Without continuous improvement in software delivery, digital projects will fail to accomplish consumer expectations. And when it does, it also crashes the market share, revenue, as well as customer loyalty. Remember the Equifax incident?

Here’s the thing: you need to carry on updating your software testing skills similar to enhancing your software development skills. For delivering better products, you should be able to test better. Most of us are completely unaware of the versions and updates of our most-used apps that hit the market on weekly basis. In fact, many of these apps auto-update daily without us being aware of it.

QA organizations need to keep pace by continuously refining their processes for faster cycle time besides improved operational competence. Just by speeding up and automating your regression cycles is not sufficient to produce the desired outcome.

Continuous improvement calls for continuous testing

Continuous testing involves automating the testing of software on a wider level to fast-track the feedback process on possible defects and any business risks accompanying any given release. This calls for a re-evaluation of the traditional test automation process and that involves addressing the entire testing process to successfully accommodate the faster pace and increased complications due to current application development and delivery.

Fundamentally, continuous testing demands a complete test process optimization for enhanced test automation. This can only be laid down by making some necessary changes in the test and QA process, including:

  • using RPA to remove duplicates and improve the effectiveness of existing test cases
  • putting strict automation guidelines in place with a self-healing bot to authenticate adherence
  • leveraging data to line up test execution in terms of risk, objective, and pass/fail expectation
  • using test data management and service virtualization for executing effective end-to-end tests in representative user and operating ecosystems.
  • arranging testing with quality indicators and risk analysis factors into release decisions.

Several businesses emphasize on automating just one or perhaps two aspects of the testing ecosystem. There are a number of tools in the market to accomplish this goal. But these tools offer limited features on their own.

Continuous testing involves robust integration and bringing together different stages of QA testing process beginning with the requirements and expectations as well as repeating with new insights, analytics, and user feedback.

Owing to this broader, more cohesive approach, continuous testing facilitates organizations in comprehending where they can and should and shouldn’t automate for optimum results.

Here comes AI

Keep this in mind that continuous testing is not possible without a high percentage of your tests being automated.
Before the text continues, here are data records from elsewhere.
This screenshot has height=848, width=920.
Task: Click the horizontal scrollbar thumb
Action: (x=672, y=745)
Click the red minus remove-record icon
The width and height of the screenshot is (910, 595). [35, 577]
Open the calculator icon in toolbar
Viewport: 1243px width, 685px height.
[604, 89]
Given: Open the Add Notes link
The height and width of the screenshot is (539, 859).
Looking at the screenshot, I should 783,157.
Artificial intelligence (AI), together with Machine Learning and BOTs, has surfaced as a major powerful force in the current digital setting. AI-powered test automation solutions, or intelligent testing, can help speed up test automation in several ways, including:

    • optimizing test case management
    • using adaptive learning to detect high-risk defects, bugs, and vulnerabilities
    • automating test result analysis to identify, classify, and prioritize defect configurations for regression engineers.
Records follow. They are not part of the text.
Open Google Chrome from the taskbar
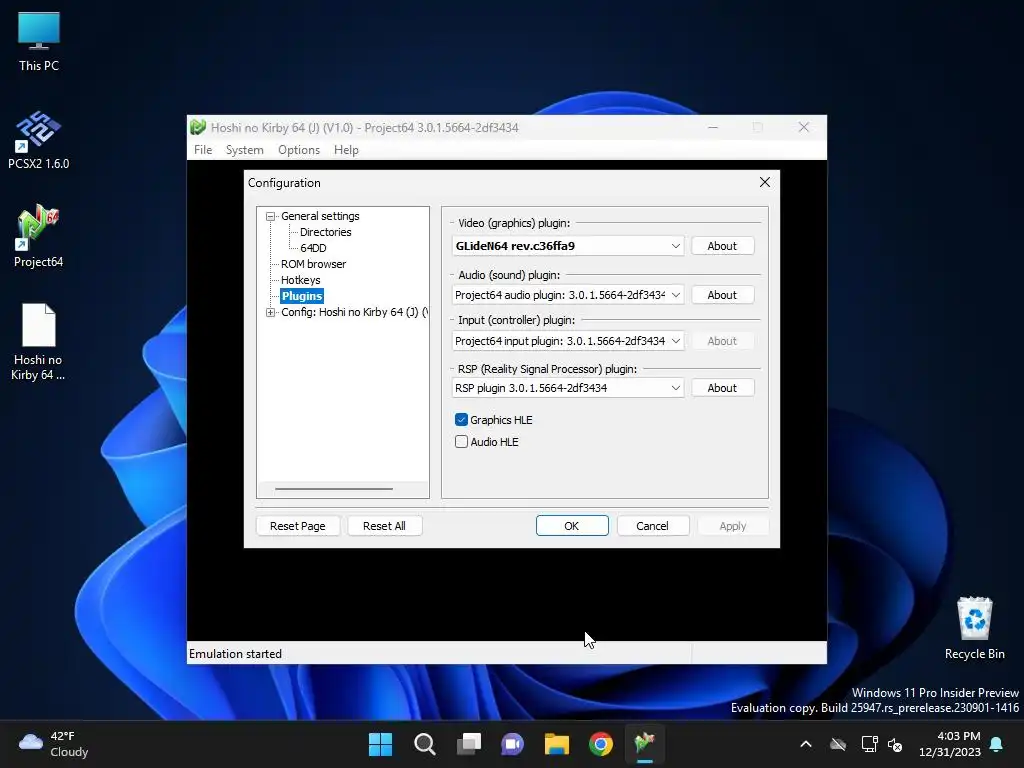The height and width of the screenshot is (768, 1024). point(601,744)
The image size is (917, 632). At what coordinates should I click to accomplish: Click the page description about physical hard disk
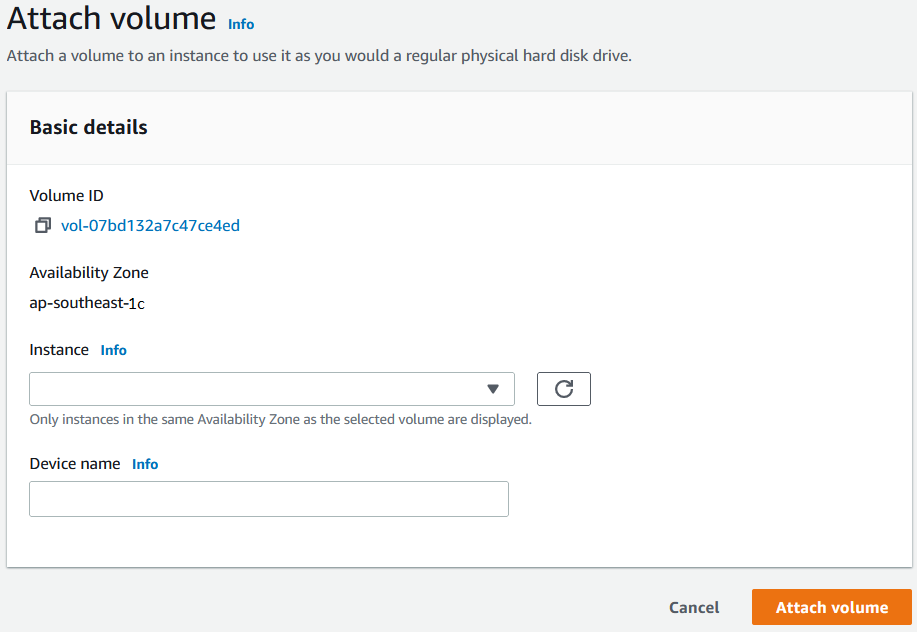click(319, 56)
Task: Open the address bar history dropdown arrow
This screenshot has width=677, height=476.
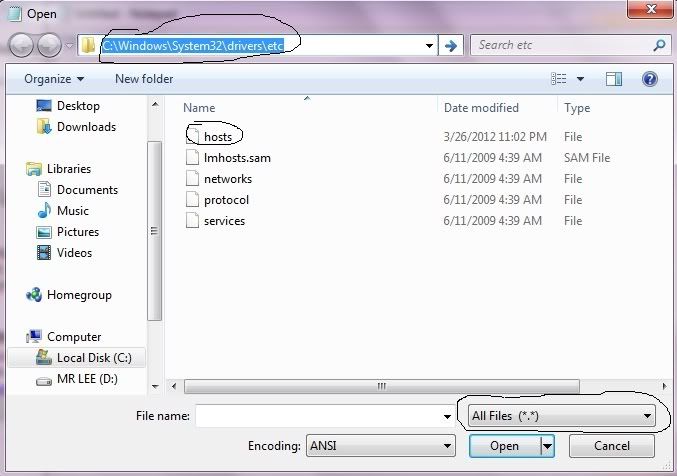Action: [x=429, y=45]
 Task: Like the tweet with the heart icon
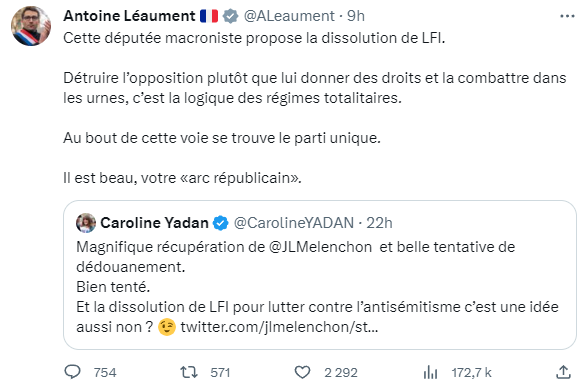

By incorporating AI in test automation efforts, enterprises can escalate their capability to leverage continuous testing for overcoming time to market challenges and also accomplish the rigorous quality standards necessary to achieve anticipated business outcomes.

Through continuous testing, businesses can align their systems, processes, QA engineering, and test automation needs to fast-tracking cycle time and provides real business outcomes, including sophisticated quality products and services, improved customer experience, competitive differentiation, and operational efficiency.